Однако, в известном смысле «подав в отставку», этот массовый и бесформенный агломерат, который мы сегодня называем обществом, по-прежнему поддерживается новой системой запретов и контроля ("надзирать и наказывать" — формула философа Мишеля Фуко). Сейчас массовое общество восстало против смерти. Точнее, оно стыдится смерти, больше стыдится, чем страшится. Оно ведет себя так, как будто смерти не существует. Если чувство «другого», доведенное до самых крайних логических следствий, является первой причиной того поведения перед лицом смерти, какое мы наблюдаем в наши дни, то вторая причина — стыд и запрет, налагаемый этим стыдом.

Стыд этот есть в то же время прямое следствие окончательного ухода зла. Подтачивание власти дьявола началось еще в XVIII в., когда и само его существование было поставлено под сомнение. Вместе с идеей ада стало исчезать понятие греха. Все разновидности духовного и морального зла отныне рассматривались не как данности ветхого человека, а как ошибки общества, которые хорошая система надзора (и наказания) могла бы устранить. Целью науки, нравственности, социальной организации стало счастье. Препятствием к нему еще оставалось физическое зло, оставалась смерть. Устранить их было невозможно. Романтики ассимилировали смерть, представили ее прекрасной. Но идущее с незапамятных времен сосуществование с болезнью, страданием и агонией оставалось неизменным, ибо физическое зло внушало жалость, а не отвращение. Все началось с отвращения: еще до того как стали задумываться о возможности уничтожить физическое зло, перестали выносить его вид, его хрипы, его дурной запах.
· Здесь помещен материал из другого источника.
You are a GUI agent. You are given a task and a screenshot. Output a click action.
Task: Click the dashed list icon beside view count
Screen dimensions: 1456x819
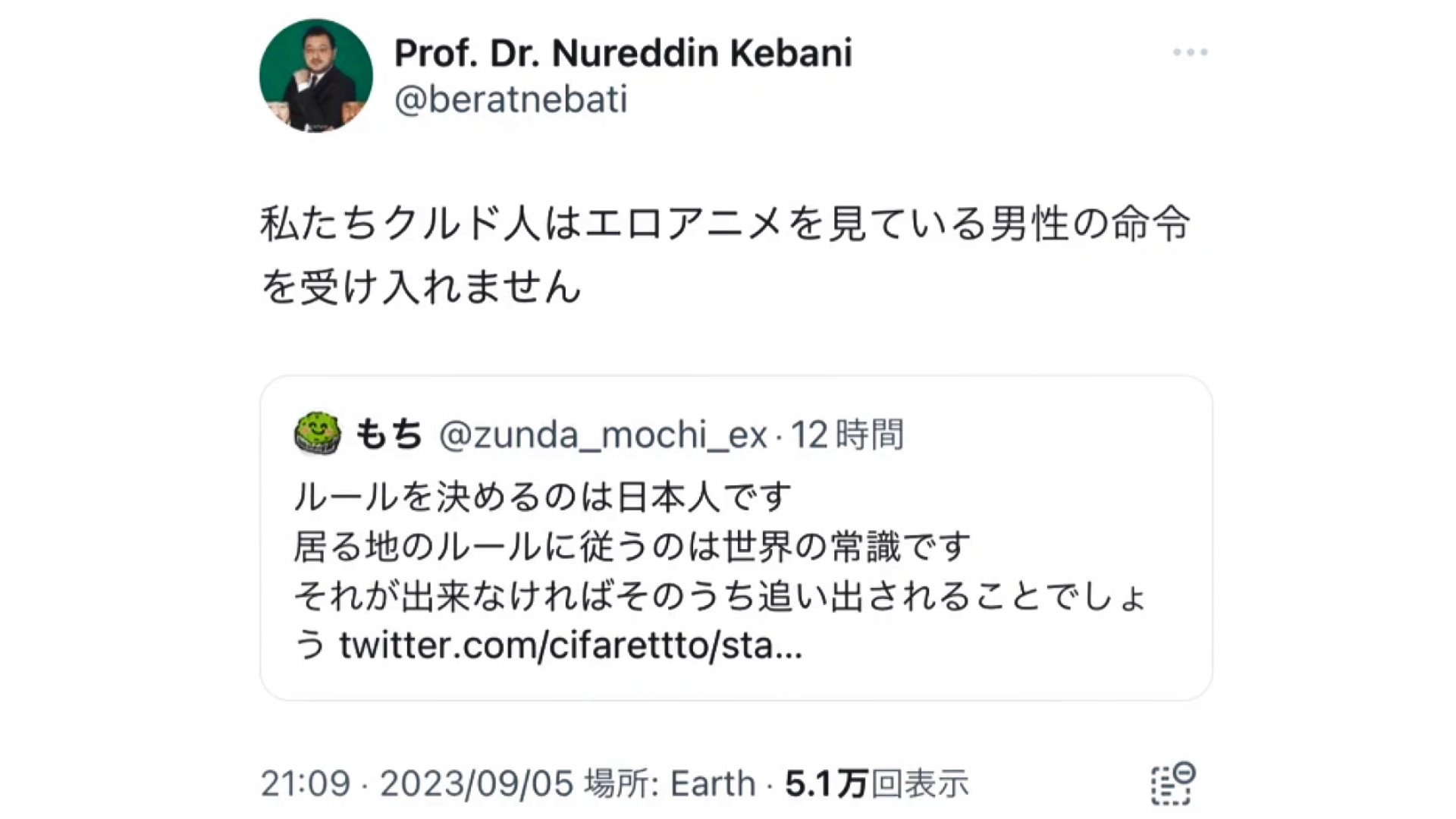click(x=1172, y=783)
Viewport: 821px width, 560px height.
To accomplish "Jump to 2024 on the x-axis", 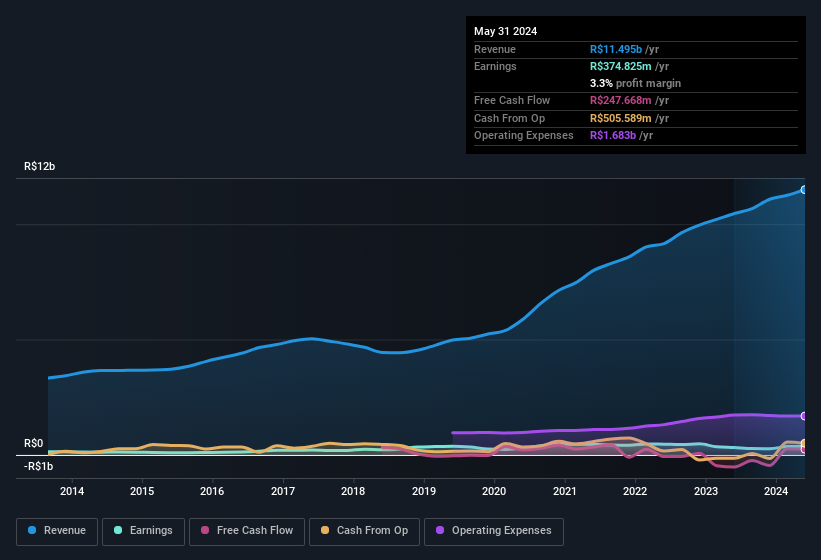I will coord(776,491).
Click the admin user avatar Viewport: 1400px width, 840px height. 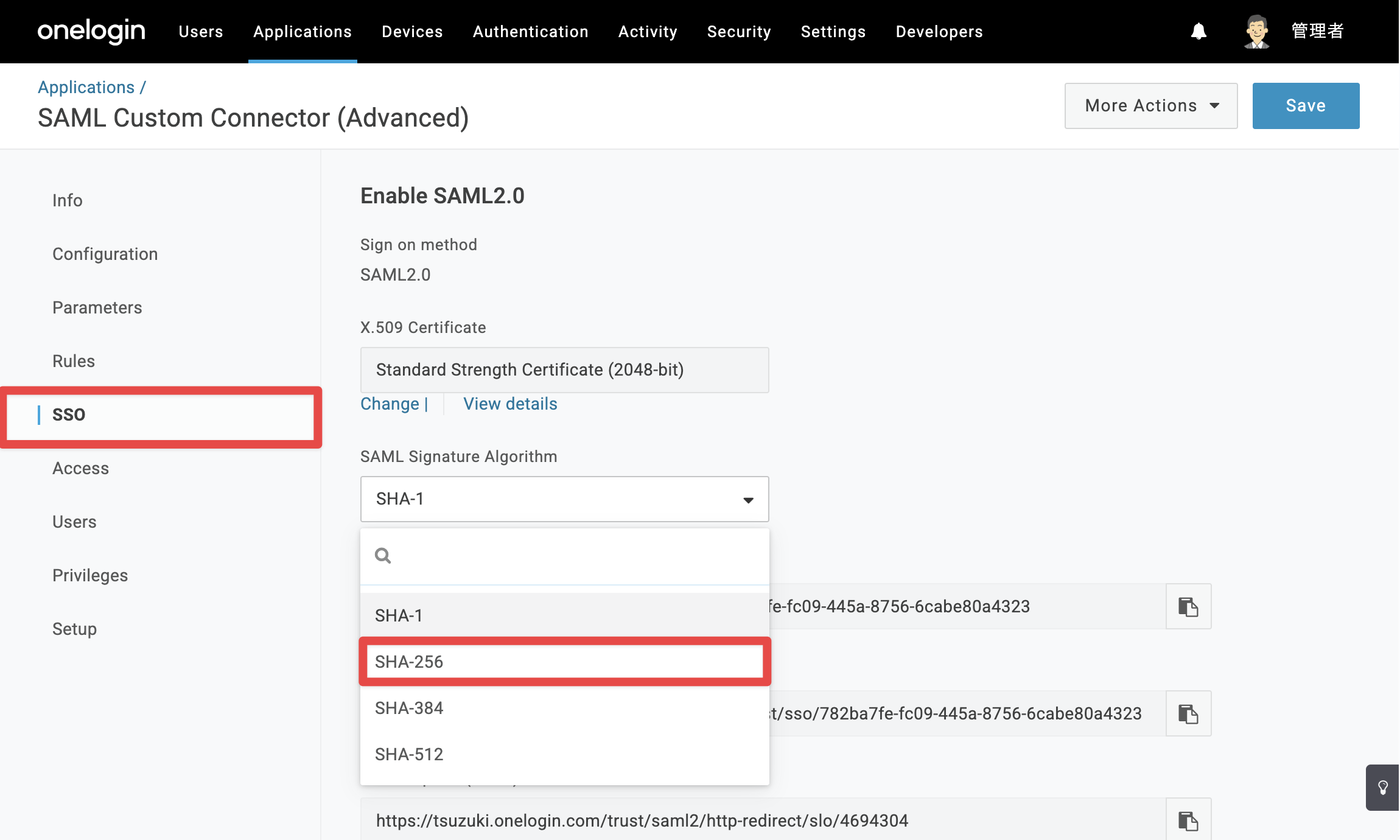tap(1257, 31)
Затем медицина оказалась в состоянии уменьшить страдание или даже совсем свести его на нет. Зло перестало обволакивать человека, смешиваться с ним, как в традиционных религиях, в частности в христианстве. Конечно, оно еще существовало, но только вне человека, в маргинальных пространствах, еще не колонизованных ни политикой, ни моралью: войны, преступления, нонконформизм, которые, в свою очередь, когда-нибудь будут устранены обществом, подобно тому как медицина устранила болезнь и страдание.
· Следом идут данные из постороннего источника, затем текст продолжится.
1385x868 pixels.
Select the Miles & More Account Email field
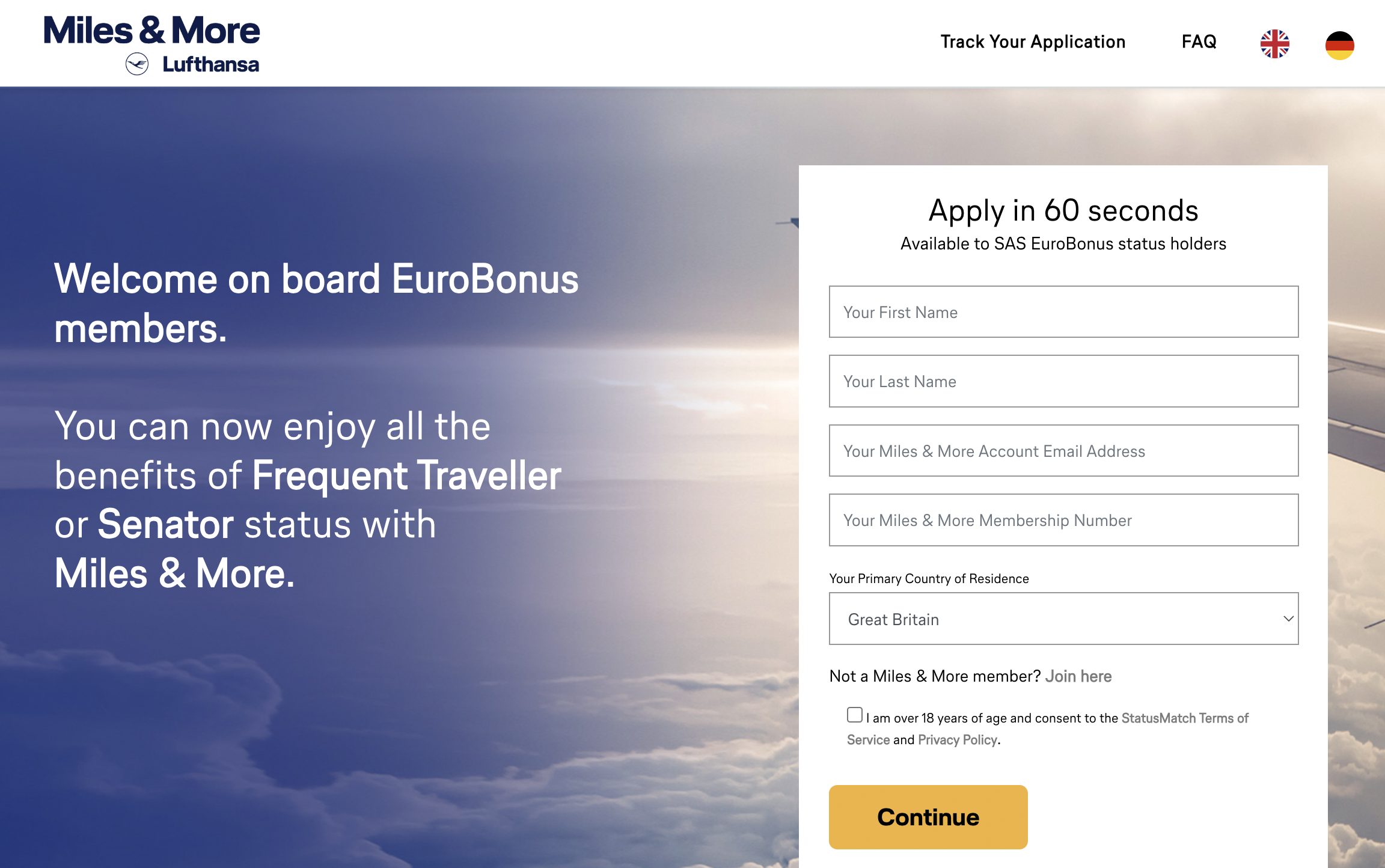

Но если нет больше зла, что же тогда делать со смертью? На этот вопрос общество сегодня предлагает два ответа: один банальный и один аристократический.
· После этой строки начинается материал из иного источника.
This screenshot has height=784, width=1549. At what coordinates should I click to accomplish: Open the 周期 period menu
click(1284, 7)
Первый есть не что иное, как массовое признание бессилия: не замечать того, чего нельзя предотвратить, вести себя так, как будто его не существует. Следовательно, продолжать безжалостно принуждать близких умершего молчать и ничем не проявлять свою скорбь. Свинцовое молчание простерлось сегодня над смертью. Когда же оно нарушается, как случается иногда в Северной Америке, то происходит это лишь для того, чтобы свести смерть на уровень какого угодно незначительного события, о котором стараются говорить с полным безразличием. В обоих случаях результат тот же: ни индивид, ни общество не находят в себе достаточной прочности, чтобы признать смерть.

Между тем подобное отношение к смерти не смогло устранить ни ее саму, ни страх перед ней. Напротив, под маской медицины возвращаются пугающая дикость и неистовство неприрученной смерти. Смерть в больнице, ощетинившаяся трубками медицинских приборов, становится сегодня более леденящим душу образом, нежели скелеты и трупы искусства macabre. Обнаруживается зависимость между «удалением» смерти — последнего прибежища зла — и возвращением той же самой смерти в ее пугающе диком виде. Это и не удивительно: для приручения смерти необходима была вера в зло. Устранение одного вернуло другое в состояние первоначальной дикости.

Вот почему маленькая элита антропологов, скорее психологов или социологов, чем врачей или священников, была поражена этим противоречием. Они предлагают не столько «удалить» смерть, сколько «гуманизировать» ее. Необходимо принять реальность смерти, а не стыдиться ее. Речь не идет о возвращении веры в зло, но о попытке примирить смерть со счастьем. Смерть должна только стать выходом, скромным, но достойным, человека умиротворенного за пределы общества, готового ему помогать, общества, которое уже не терзает и не потрясает слишком сильно идея биологического перехода, без какого-либо значения, без боли и страдания, наконец, без тревоги.